Some implementations add a filter to only keep rows for which the
sentinel value is non-null to ensure that the filter is respected,
given the left outer joins. Some implementations swap the order in
which the dimension and dimension-measure subgraphs are joined
while obtaining the same results.
[0117] FIGS. 10A and 10B illustrate examples of optimized queries,
in accordance with some implementations. Some implementations
generate optimized queries when information about relationship
cardinalities and/or primary keys is available.
[0118] In some implementations, when computing the measure subtree
component, the system pulls in tables that can be reached via
chains of many-to-one or one-to-one links. To illustrate, for the
States and Line Items subquery described above in reference to FIG.

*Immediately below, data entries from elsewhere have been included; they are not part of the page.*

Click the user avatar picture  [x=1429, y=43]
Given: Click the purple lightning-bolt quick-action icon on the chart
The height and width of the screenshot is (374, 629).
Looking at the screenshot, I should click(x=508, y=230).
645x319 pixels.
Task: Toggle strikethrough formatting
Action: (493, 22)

7, some implementations leverage the fact that all the links are
many-to-one to expand the measure subtree to include all the
tables. This query, illustrated in FIG. 10A, is simpler than
before. In particular, unlike the query in FIG. 7, the query shown
in FIG. 10A does not have any "Group-By" operations (e.g., the
operation 704). Some implementations perform this optimization
without knowing all the cardinalities of the edges. For example,
the optimization requires only knowing that the three relationships
between the tables 502, 504, 508, and 512, are many-to-one, but it
does not require knowing any information about the rest of the tree
(the object model shown in the FIG. 5A). Even with partial
information, some implementations generate optimized queries. For
example, if it were known that the Line Items--Orders link was
many-to-one, some implementations perform partial optimization by
including the Line Items and Orders tables in the measure subtree,
and the Addresses table joined to the States tables in the measure
subtree.
[0119] In some implementations, if the dimension/measure subtree
joins against the measure subtree exclusively along many-to-one and
one-to-one links, then when computing the measure subtree, the set
of tables shared by the measure and dimension/measure subtree is
replaced with the de-duplicated dimension/measure subtree. To
illustrate, for the query in the example described above in
reference to FIG. 8B, if it is known that the relationship between
Addresses and States is many-to-one, some implementations simplify
the query as shown in FIG. 10B. This optimization is based on the
fact that the dimension-measure subtree links to the measure
subtree exclusively via many-to-one links (in this case
Addresses-States).
Combining Subqueries
[0120] Given a dimension subtree and a subtree for each aggregated
measure, some implementations combine these queries to form a final
query using outer joins. Some implementations join on the
dimensions in the visualization and, after each join, apply a
COALESCE on the left and right instances of each dimension. FIG.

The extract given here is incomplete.